## [TEXT EXTRACT]

When I trekked to the post office this morning, I took along a small pot of blood red geraniums for the windowsill of the newest people to move to Valier, “Mike” or “Michel” with his lovely lady. They are French but Mike has been living between Florida and California -- he’s a real estate person. I gather he “flips” houses, buying the small and inexpensive, renovating them, and then re-selling. His first rental, across the the street from the bright-red shingled house with the ham radio operator’s antenna tower and the greenhouse where they are moving in, was to Joe, a Mexican. Now you can say, “Oh, the globalization of everywhere!” Joe moved out after the sewer, long unused, failed. At least one person who moved here to the east side of the Rockies to escape the wild inflation of everything on the west side has decided he cannot tolerate our heat, our cold, our wind, and is selling his Valier house in order to go somewhere milder.
Valierians look at each other and smile. Though, in my opinion, the chief fault of the town council is being far too “other-directed” and worrying more about what people in other places (esp. the rich and important) think of us when they drive through than they worry about the basic issues a government ought to address: infrastructure, law and order, simple safety like fire issues. The thorniest issue they deal with -- and it will continue to be -- is water, because it is linked to “nice lawns and gardens” but it is a life-sustaining commodity. It is also the keystone of the economy in this irrigation-based farm center. Personally, one of the nice things about finally getting snow on the mountains is that the well water begins to be a little softer, so a person can work up a lather in the shower.
As I’ve been moving around the state for the last week or so, I’ve been meeting the convoys of cattle trucks going up to the mountains to move the herds down -- some of them moving clear to the southwest, but maybe not this year since it is so dry and on fire. Maybe more will simply go to mid-west feed yards, though corn is far more expensive that it was. I consider this a good thing, since reading has convinced me that corn is a bad food for cattle. Grass-fed cattle do not carry e-coli. And my dark suspicion is that the hormones and antibiotics fed to cows in feedlots so that they can stand in shit and eat corn but still get fat, may be a basic cause of the storm of diabetes across the country. It can’t be healthy.
I’m not seeing the usual flatbeds loaded with bees that ought to be moving. Maybe that’s because there aren’t so many now that the latest plague has hit them. I did see a strange semi-load of dumpsters, brand-new and brightly painted, headed down from Canada. The logo on each, including the semi, was 1-800-got junk? For miles I puzzled about what “junk” they meant. Copper scrap? Old furniture? Collectibles? All big business and should be. Re-cycling of everything! An economic bulge composting our discards.
I’m hardly seeing the military vehicles which normally used to convoy out of Great Falls’ Malmstrom Air Force Base to do maintenance on the nuclear missile siloes. I suspect that part of the reason for closing them down was simply that the hummers and small pickups they used by the hundreds were needed in Iraq, the same as the men, and the toll on them all is high. Also, I see fewer of the giant $500,000 RV’s towing $40,000 cars are on the road, though it’s still a little early for them. Canadians are diehards and won’t migrate until the snow flies. But they say that the Mexican border communities where they used to go are getting too tough and lawless to be safe now, esp. by Canadian standards.

## [AIM OF THE TASK]
Transcribe the Valier passage from "Valierians look at" to "in the shower.". The listing has nothing to do with the Valier passage.

## [RECORDED INFORMATION]
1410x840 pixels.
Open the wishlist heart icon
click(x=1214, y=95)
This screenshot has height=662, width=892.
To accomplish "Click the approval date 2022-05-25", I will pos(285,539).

## [ANSWER TO THIS TASK]
Valierians look at each other and smile. Though, in my opinion, the chief fault of the town council is being far too “other-directed” and worrying more about what people in other places (esp. the rich and important) think of us when they drive through than they worry about the basic issues a government ought to address: infrastructure, law and order, simple safety like fire issues. The thorniest issue they deal with -- and it will continue to be -- is water, because it is linked to “nice lawns and gardens” but it is a life-sustaining commodity. It is also the keystone of the economy in this irrigation-based farm center. Personally, one of the nice things about finally getting snow on the mountains is that the well water begins to be a little softer, so a person can work up a lather in the shower.